Throughout Abdel Nasser’s era, Zionism was developing into a more explicit threat. Israel became the main enemy and Palestine took first priority as a vital Arab and national issue. If we put aside the Egyptian policies that were followed then, we will still understand that it was only natural for Egypt to sense a danger lurking on its eastern border. Moreover, we will fathom that Egypt’s serious concerns came in accordance with the incontrovertible geographical and historical facts as well.
During Sadat’s presidential terms Egypt’s interest to liberate its occupied territories eventually replaced the national interest to deal with the Palestinian issue, especially after the 1973 war. Egypt’s endeavours to free its occupied lands led, in the end, to signing the Camp David accords in 1978, then the Egyptian-Israeli agreement in 1979.
When Mubarak came to power he maintained that balance, but with a few changes. The resumption of the Arab-Egyptian and the Palestinian-Egyptian relationships after being broken off following the signing of Camp David agreement, is a major change that marked Mubarak’s early terms in office in the 1980s.
In the last decade of Mubarak’s rule, Hamas won the elections in 2006 and the security chaos that ensued led to a Palestinian division and Hamas solely ruled Gaza in 2007. Egypt was avoiding supporting Hamas in a way that would eventually lead to an official recognition of their rule in Gaza, at the expense of the Palestinian issue. At the same time, Egypt was seeking to avert a humanitarian crisis in the besieged and highly populated Gaza strip on Egypt’s eastern border.
Egypt mediated a ceasefire agreement during the Israeli aggression against Gaza at the end of 2008 to prevent a catastrophe in the strip. However, the mediator role played by Mubarak’s regime was backed by the good relationships with Israel and US in order to turn a blind eye to the scenario of hereditary transferring of rule. That is why, the regime was widely criticised internally from Egyptian parties and currents, and also from the Arab world.

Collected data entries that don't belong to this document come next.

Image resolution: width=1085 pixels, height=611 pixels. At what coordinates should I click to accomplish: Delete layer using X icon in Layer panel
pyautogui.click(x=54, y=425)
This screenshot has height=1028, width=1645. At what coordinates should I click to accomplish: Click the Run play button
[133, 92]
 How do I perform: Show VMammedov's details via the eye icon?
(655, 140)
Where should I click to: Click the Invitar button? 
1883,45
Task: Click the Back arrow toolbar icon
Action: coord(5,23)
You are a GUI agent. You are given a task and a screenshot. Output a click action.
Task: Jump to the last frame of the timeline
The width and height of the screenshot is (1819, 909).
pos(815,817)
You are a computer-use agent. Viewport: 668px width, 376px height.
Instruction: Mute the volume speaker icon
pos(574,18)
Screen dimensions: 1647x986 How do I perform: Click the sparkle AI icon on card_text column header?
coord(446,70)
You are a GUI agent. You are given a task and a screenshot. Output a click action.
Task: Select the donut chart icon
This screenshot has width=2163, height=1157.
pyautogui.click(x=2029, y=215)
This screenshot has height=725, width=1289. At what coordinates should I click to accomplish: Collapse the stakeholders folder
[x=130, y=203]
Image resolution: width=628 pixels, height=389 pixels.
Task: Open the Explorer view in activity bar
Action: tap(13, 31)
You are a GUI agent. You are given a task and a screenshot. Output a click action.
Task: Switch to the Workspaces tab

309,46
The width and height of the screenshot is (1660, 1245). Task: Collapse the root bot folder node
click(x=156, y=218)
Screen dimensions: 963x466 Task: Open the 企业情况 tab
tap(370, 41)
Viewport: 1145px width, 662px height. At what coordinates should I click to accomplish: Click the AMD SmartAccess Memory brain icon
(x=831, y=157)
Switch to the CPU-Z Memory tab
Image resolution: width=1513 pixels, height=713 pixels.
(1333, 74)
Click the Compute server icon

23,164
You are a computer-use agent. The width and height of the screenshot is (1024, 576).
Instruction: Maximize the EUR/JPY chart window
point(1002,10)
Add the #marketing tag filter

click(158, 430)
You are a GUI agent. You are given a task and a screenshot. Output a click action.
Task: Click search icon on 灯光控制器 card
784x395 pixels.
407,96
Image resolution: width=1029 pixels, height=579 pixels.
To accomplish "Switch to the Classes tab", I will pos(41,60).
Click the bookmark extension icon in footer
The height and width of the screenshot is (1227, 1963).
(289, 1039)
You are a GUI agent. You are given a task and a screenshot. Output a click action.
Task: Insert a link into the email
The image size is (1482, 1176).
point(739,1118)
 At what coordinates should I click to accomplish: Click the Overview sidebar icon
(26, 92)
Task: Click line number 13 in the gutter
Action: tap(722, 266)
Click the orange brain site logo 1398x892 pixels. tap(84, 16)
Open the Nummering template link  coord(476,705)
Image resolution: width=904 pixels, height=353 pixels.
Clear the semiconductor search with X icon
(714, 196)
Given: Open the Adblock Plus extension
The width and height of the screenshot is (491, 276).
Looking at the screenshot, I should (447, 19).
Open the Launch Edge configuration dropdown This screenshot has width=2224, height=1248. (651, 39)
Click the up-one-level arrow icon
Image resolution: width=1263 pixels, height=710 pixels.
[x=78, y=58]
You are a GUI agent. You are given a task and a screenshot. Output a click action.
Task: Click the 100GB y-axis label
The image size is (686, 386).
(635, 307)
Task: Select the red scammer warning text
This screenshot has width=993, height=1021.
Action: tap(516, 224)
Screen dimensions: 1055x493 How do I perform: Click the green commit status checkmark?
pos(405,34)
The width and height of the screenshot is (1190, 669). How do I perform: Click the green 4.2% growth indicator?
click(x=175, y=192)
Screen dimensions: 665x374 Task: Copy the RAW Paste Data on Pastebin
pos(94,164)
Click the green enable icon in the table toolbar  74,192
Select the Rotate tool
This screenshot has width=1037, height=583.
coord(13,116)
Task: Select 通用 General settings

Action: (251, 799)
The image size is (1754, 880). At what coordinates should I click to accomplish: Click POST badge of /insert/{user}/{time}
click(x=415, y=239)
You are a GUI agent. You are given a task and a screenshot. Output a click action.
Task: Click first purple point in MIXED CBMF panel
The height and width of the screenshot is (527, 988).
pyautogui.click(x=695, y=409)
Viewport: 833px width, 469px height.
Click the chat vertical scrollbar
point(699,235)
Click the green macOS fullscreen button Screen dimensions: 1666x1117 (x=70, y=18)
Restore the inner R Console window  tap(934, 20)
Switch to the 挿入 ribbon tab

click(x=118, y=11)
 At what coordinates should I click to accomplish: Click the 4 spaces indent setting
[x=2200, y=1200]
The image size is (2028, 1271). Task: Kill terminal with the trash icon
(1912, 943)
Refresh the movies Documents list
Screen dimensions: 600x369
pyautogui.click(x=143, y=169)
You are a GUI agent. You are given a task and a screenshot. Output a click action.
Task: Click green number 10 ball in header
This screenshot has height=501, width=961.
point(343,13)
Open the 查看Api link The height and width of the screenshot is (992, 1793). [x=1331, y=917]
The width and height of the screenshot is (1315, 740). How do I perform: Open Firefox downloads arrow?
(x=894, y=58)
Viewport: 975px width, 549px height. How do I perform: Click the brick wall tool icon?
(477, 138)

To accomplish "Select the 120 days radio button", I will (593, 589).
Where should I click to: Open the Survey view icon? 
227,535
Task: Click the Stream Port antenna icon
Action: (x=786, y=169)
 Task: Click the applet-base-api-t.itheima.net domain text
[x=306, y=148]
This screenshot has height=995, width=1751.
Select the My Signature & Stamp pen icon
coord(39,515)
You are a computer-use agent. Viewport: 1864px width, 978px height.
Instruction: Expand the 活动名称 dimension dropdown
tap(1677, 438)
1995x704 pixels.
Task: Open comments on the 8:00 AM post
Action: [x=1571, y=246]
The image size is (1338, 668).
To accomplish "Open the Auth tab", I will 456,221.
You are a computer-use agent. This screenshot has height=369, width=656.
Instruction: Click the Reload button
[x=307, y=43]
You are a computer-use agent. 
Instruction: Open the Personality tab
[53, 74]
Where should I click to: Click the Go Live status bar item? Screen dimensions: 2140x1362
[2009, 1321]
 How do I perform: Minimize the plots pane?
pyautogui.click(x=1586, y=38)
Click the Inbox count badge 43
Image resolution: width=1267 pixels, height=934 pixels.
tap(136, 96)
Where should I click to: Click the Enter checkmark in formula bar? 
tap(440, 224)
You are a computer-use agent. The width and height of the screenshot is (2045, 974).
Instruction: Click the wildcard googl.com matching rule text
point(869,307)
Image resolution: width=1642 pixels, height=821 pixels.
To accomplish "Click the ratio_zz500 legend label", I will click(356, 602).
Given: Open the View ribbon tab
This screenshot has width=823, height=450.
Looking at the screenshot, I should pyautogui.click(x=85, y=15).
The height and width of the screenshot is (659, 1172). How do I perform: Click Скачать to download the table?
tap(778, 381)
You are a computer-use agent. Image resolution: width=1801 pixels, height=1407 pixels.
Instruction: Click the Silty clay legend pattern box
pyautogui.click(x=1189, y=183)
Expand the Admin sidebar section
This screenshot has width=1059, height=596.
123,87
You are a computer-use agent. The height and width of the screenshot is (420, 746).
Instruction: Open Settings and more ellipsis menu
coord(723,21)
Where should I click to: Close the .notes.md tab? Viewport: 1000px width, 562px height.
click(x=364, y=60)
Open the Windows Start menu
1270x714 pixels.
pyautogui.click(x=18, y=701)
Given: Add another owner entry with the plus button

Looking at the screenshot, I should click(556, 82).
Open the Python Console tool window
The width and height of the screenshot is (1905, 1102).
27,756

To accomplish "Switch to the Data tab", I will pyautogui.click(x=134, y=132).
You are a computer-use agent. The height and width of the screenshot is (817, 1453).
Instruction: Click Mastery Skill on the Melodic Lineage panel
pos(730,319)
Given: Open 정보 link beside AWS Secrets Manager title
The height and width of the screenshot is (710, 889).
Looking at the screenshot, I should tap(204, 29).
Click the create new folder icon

The third Israeli aggression on Gaza took place on 7 July 2014, a few weeks after Al-Sisi started his presidential term. Egypt immediately introduced an initiative that was accepted by Israel and rejected by Hamas. The Egyptian initiative contained two main points: reaching a ceasefire, then discussing all pending issues between the Israelis and the Palestinians through Egyptian mediation. The question is: will Egypt depend on the old Mubarak’s way in handling Gaza’s crises or will it open up new horizons of policies related to that issue? I mean policies aiming at rejecting the Palestinian division and offering a new settlement. We must bear in mind that the goal of Israel’s aggression on Gaza was to impede any settlement simply because a settlement will require Israel to give back some rights to the Palestinians, such as the return of the refugees.
Limited solutions to the Israeli aggression on Gaza will allow it to happen over and over again. That is why the situation now requires a comprehensive solution to the Palestinian-Israeli conflict and Egypt is the most capable party that can provide a basis to that extensive settlement.
Abdel-Alim Mohamed is a counsellor at Al-Ahram Centre for Political and Strategic Studies.